Female workers in Spain can now take their monthly menstrual leave for three to five days if they are uncomfortable during their periods.
This follows the recent passing of several sexual and reproductive rights laws by Spain, making it the first country in Europe to grant workers paid menstruation leave.
Out of 185 votes cast in the parliament, 154 were in favour of the measure that was approved in Spain, meaning that majority supported it.
Why it matters: For four to five days each month, women across the world experience discomfort (and some excruciating pain) during their periods. This often affects both their personal and professional lives.
The Spanish Association of Obstetrics and Gynecology confirmed this saying that about one-third of women experience exceptionally painful periods. Hence, the need to give them some time off work while experiencing mensuration.
However, some organizations have expressed opposition to the idea of allowing women to take time off for their periods. The UGT (Unión General de Trabajadores), Spain’s largest labor union, has also criticized the measure. The group asserts that this law may stigmatize women in the workplace.

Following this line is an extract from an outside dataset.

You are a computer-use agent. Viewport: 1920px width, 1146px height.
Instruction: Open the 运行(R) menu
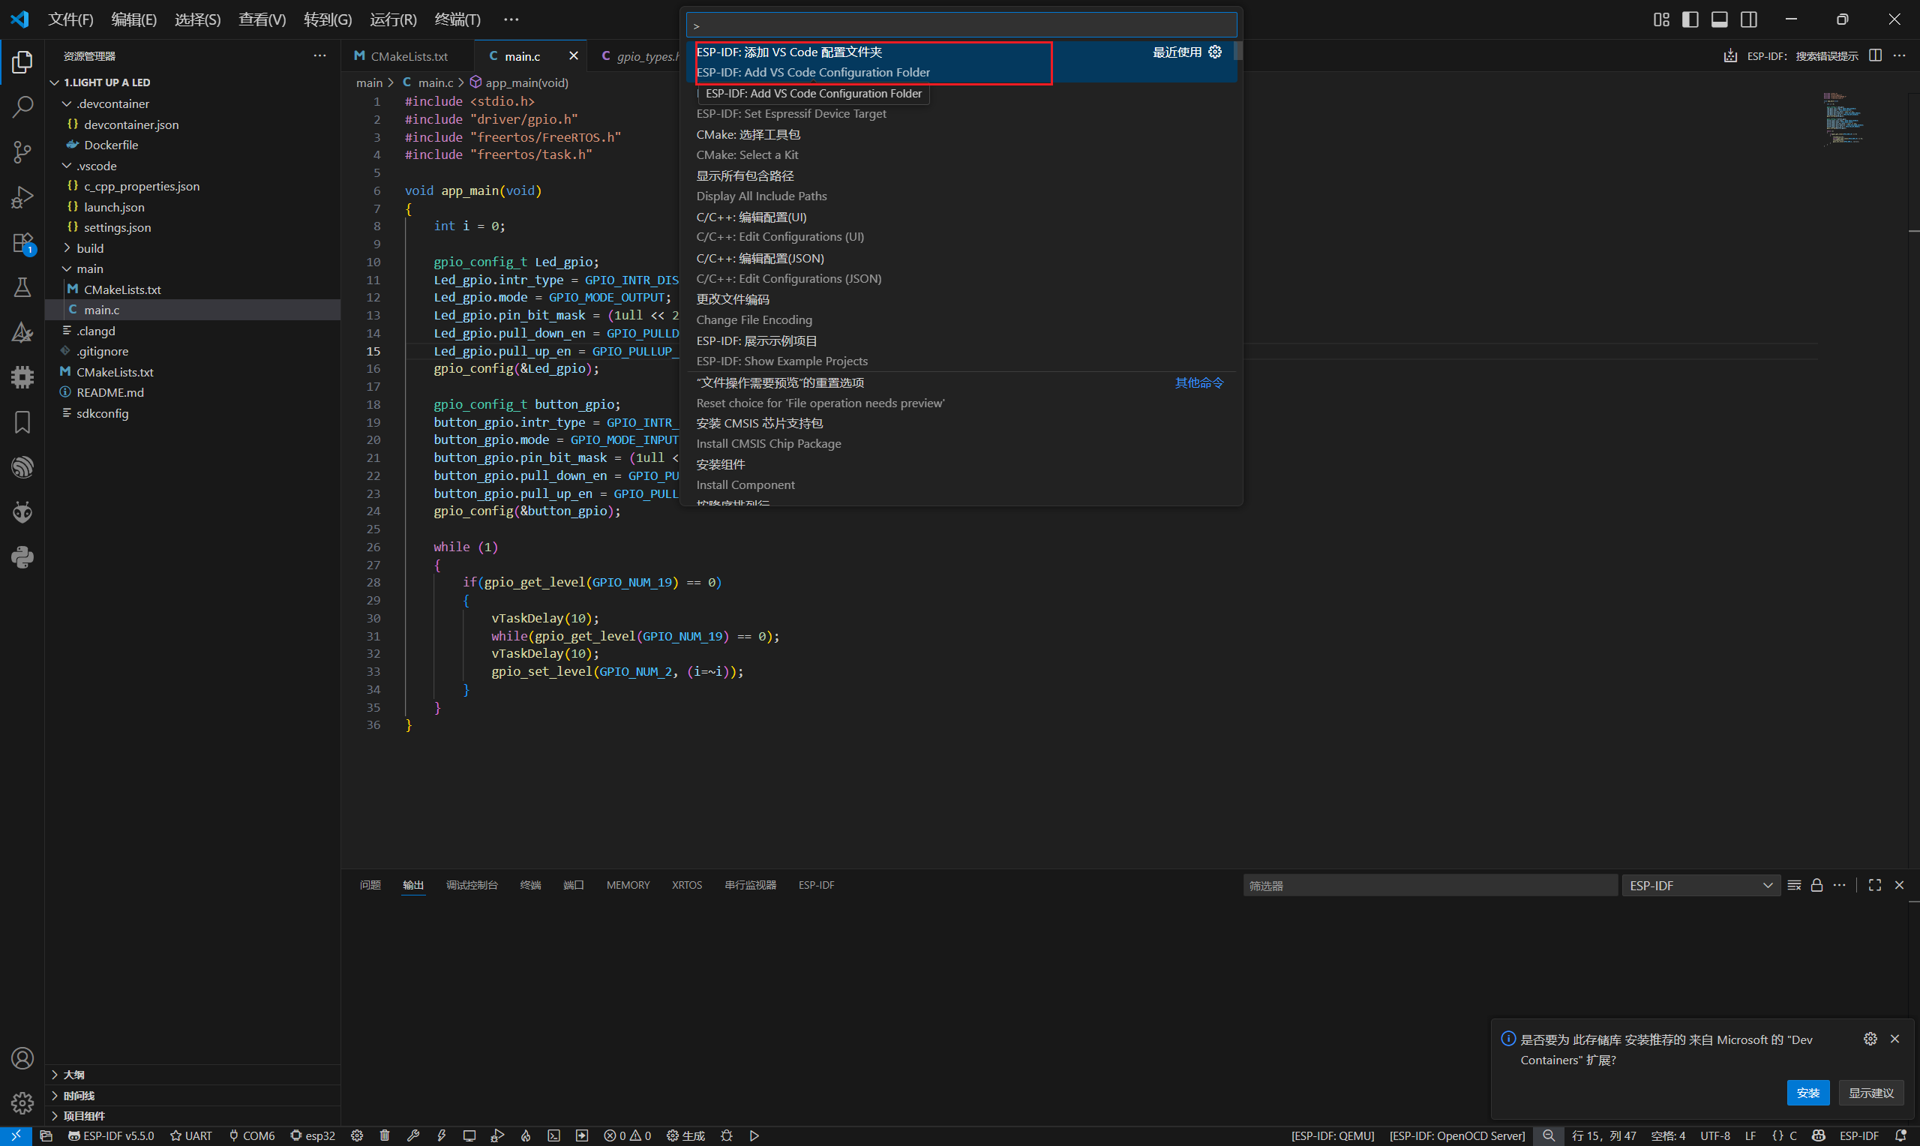pos(393,19)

Despite the opposition, the law has approved the idea making Spain the first EU country to pass the law.
What they are saying: The country’s equality minister, Irene Montero, told the legislature that women cannot be full citizens without these rights. She further stated that the government will pay for menstrual leave benefit.
Minister Irene Montero believes that this choice is significant for the health of women. Women now have the right to a paid period of absence due to this law and will be permitted to take time off during their periods.
Other countries practicing it: These days, women are allowed time off during their periods in a few nations. Japan, Indonesia and Zambia, and other nations are the countries that are practicing this law.
Work culture in Spain: Spain has a work culture which many indigenes and foreign male and female professionals find favourable. For instance, as at October 2020, 37% of managerial positions in Spain were held by women, slightly above the European Union average. Even foreign female professionals are also readily accepted as managers.
Also, according to national statistics foreign workers account for around 15% of the country’s total labor force. Spain’s labor laws are also among the most robust in the EU and the country offers many protections for workers. These laws prohibit discrimination in any form, harassment, and victimization.
Spanish law also requires companies to grant workers at least 30 days of paid leave and 12 paid public holidays each year.
With this new law and other work practices that encourage non-discriminatory practices, diversity and work-life balance, may encourage Nigerian professionals who are considering obtaining work visas to Spain to work.
The news has introduced menstrual leave for women in the workplace is a positive step towards gender equality and female empowerment. The policy recognizes the challenges that menstruation can pose for women, including pain and discomfort, and seeks to support their physical and mental health by allowing them to take time off work. This move could also help reduce the stigma surrounding menstruation and raise awareness about women’s health issues in the workplace. However, it remains to be seen how the policy will be implemented and whether it will have any unintended consequences. Overall, it is a step in the right direction for promoting gender equality in the workplace.